Вскоре по прибытии Клеопатры в Египет в возрасте 14 лет скончался ее брат и соправитель Птолемей XIV. Хотя заклятый враг царицы Флавий Иосиф утверждает, что Клеопатра устранила своего брата с помощью яда, это по меньшей мере не доказано и, вероятно, является не чем иным, как злостной клеветой. Вместо брата, никогда не возвышавшегося над ролью статиста на тропе фараонов, Клеопатра, следуя в данном случае обычаю египтян, снова выбрала себе соправителя мужского пола — это был тогда всего лишь трехлетний, только выросший из пеленок Цезарион. Тем не менее он стал царем и соправителем. Если Цезарион не мог властвовать в Риме (в завещании Цезаря его имя не упоминалось, напротив, наследником был назван внучатый племянник диктатора Октавиан), то мать но крайней мере хотела обеспечить ему власть над Египтом. Но кто мог ей теперь помочь? И кто мог знать, как окончится борьба за наследство диктатора Цезаря в Риме и Италии? на убийц Цезаря Клеопатра не могла возлагать никаких надежд, впрочем, и на Октавиана и Литония тоже: у них были совсем другие заботы; Египет находился тогда вне их поля зрения. Можно только подивиться энергии царицы, сумевшей сохранить хладнокровие в (сумятице римской гражданской войны. Из своей резиденции в Александрии она внимательно наблюдала за борьбой претендентов, не делая никаких попыток вмешиваться в их споры. Но затем она установила контакт с Корнелием Долабеллой. Однако это был совершенно никчемный человек — исключительно по его вине римские легионы в Сирии перешли на сторону Кассия.
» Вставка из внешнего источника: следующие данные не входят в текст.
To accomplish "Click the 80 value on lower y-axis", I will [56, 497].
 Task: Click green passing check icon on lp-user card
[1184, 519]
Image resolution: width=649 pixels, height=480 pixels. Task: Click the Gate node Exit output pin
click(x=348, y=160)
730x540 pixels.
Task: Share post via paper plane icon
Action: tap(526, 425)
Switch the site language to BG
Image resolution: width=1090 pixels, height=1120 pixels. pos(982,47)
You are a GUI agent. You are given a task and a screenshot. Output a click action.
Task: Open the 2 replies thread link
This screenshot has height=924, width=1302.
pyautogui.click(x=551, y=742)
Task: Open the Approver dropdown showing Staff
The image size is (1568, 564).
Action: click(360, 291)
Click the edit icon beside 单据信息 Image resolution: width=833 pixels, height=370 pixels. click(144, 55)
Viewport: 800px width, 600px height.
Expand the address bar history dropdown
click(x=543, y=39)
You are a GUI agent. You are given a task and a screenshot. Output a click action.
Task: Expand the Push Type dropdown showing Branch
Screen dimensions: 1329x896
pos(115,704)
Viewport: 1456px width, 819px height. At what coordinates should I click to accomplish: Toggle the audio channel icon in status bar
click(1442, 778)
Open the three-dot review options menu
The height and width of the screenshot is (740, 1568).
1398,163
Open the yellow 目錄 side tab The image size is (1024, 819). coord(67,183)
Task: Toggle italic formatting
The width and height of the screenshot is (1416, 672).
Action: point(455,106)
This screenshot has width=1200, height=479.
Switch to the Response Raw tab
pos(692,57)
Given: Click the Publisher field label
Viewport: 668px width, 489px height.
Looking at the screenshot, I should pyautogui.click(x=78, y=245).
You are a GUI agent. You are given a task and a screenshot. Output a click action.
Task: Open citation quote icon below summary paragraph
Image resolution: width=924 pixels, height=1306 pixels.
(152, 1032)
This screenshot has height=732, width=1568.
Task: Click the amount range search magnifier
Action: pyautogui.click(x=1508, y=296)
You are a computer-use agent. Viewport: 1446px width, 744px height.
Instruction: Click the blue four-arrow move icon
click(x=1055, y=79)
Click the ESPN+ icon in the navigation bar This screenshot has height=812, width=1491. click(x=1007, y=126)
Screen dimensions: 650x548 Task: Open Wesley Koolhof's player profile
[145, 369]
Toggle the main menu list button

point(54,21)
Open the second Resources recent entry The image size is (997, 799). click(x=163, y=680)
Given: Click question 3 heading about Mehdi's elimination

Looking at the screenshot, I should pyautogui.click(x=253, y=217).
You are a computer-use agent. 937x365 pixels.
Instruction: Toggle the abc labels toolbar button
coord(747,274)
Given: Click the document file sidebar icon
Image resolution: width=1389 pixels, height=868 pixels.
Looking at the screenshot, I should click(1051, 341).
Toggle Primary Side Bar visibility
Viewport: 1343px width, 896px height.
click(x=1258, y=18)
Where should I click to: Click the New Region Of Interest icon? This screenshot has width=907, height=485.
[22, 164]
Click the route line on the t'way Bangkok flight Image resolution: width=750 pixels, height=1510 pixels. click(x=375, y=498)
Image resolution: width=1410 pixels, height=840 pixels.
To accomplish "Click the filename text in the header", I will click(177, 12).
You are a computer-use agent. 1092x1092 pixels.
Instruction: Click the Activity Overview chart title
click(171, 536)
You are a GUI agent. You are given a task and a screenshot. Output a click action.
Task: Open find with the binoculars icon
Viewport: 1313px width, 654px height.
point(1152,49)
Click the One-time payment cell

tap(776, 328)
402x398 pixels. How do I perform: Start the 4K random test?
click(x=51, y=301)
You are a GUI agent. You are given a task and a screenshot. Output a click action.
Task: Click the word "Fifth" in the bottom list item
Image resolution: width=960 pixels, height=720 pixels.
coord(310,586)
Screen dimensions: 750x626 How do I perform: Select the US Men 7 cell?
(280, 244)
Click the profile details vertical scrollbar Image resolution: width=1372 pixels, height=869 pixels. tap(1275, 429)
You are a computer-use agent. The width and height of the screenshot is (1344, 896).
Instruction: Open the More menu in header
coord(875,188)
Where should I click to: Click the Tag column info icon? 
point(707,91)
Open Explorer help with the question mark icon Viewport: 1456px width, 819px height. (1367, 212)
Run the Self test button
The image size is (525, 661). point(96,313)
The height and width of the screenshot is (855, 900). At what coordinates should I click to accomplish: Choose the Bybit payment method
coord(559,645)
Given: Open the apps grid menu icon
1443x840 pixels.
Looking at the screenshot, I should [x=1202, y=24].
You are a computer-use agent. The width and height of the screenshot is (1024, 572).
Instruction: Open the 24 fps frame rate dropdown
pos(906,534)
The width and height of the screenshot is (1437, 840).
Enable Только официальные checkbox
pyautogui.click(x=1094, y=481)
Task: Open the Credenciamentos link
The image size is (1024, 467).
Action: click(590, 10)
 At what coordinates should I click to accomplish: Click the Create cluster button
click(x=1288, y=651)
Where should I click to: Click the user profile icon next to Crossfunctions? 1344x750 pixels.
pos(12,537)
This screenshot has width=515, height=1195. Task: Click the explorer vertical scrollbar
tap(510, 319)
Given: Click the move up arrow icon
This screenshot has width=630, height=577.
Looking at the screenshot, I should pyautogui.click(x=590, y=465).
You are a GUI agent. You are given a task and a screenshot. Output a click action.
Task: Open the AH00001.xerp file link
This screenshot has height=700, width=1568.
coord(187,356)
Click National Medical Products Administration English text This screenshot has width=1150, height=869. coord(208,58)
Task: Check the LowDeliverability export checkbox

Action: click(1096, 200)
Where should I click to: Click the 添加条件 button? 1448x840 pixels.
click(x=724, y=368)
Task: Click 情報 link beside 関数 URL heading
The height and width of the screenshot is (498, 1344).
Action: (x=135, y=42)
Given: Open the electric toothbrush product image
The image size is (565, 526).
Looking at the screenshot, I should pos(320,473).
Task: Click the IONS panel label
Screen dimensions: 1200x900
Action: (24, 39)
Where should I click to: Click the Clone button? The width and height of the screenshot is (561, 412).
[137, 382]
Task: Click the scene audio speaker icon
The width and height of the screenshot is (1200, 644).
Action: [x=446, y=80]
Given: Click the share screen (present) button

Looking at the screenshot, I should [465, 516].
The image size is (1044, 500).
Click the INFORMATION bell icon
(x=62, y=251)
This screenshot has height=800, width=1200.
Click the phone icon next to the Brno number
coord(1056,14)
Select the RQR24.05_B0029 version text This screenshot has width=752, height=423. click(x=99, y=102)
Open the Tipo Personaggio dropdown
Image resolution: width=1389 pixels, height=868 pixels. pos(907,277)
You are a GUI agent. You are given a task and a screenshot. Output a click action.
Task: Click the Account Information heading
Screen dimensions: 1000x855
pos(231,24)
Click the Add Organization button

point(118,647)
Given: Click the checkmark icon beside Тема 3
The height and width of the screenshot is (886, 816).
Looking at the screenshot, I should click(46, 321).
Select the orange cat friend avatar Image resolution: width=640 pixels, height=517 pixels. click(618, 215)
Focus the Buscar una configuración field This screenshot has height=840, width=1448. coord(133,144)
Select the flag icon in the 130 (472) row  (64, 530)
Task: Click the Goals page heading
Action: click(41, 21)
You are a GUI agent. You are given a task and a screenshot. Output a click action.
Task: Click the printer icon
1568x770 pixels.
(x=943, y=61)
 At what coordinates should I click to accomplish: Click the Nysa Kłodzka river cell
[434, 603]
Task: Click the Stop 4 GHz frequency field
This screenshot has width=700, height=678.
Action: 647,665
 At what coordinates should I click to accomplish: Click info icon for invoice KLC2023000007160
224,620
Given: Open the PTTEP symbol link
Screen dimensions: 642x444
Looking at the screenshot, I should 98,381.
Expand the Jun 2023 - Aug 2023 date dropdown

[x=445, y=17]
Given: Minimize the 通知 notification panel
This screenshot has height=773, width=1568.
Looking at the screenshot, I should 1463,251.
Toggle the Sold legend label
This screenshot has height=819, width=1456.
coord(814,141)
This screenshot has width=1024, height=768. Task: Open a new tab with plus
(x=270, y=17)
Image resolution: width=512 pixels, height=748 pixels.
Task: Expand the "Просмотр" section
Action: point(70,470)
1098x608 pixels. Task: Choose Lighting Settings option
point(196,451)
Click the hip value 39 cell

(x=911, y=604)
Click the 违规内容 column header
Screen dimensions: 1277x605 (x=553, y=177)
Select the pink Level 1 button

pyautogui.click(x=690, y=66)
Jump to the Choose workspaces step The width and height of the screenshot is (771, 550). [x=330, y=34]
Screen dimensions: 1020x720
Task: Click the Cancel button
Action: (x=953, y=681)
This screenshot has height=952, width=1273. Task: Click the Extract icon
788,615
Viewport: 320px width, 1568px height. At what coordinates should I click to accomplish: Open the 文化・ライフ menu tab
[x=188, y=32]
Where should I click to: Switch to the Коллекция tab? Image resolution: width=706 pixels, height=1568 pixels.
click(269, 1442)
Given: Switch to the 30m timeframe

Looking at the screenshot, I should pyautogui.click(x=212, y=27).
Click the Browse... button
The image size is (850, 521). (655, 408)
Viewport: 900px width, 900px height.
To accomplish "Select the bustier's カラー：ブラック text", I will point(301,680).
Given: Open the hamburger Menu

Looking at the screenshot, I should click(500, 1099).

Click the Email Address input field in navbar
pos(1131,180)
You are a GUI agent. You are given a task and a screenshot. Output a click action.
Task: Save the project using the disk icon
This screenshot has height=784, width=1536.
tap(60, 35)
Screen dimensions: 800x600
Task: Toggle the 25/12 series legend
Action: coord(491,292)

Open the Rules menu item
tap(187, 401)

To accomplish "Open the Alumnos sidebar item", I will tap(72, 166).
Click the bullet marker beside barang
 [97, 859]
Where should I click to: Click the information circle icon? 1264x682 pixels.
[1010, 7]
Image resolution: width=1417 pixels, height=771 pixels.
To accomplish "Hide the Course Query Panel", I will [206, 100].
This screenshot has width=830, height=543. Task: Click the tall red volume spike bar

Наконец наступили дни двух битв при Филиппах (октябрь 42 г. до н. э.). Победителями здесь вышли цезарианцы Антоний и Октавиан; побежденные — оба убийцы Цезаря, Брут и Кассий, — ввиду постигшего их поражения покончили с собой. Ярко засияла теперь слава Антония; это его доблестное полководческое искусство сломило противников, между тем как соперник его, Октавиан, содействовал успеху лишь в самой скромной степени.
Солдаты боготворили Антония, он был любимцем женщин, расточительным, щедрым, великодушным, безудержно предававшимся своим страстям. Деньги имели для него лишь тот смысл, что их можно было разбрасывать полными пригоршнями. С невероятной щедростью дарил он привилегии и свободы городам и гражданам. Его окружение по преимуществу составлял беззаботный народ: актеры, танцовщицы и музыканты; все они находили в нем доброжелательного патрона, а оп, со своей стороны, необузданно предавался удовольствиям, когда не приносил жертвы богу войны Марсу, Он чувствовал себя земной копией бога Диониса, а греки, радовавшиеся избавлению от вымогательств, которыми их донимали убийцы Цезаря, почитали его в такой степени, как это уже давно, с незапамятных времен, не было более в обычае.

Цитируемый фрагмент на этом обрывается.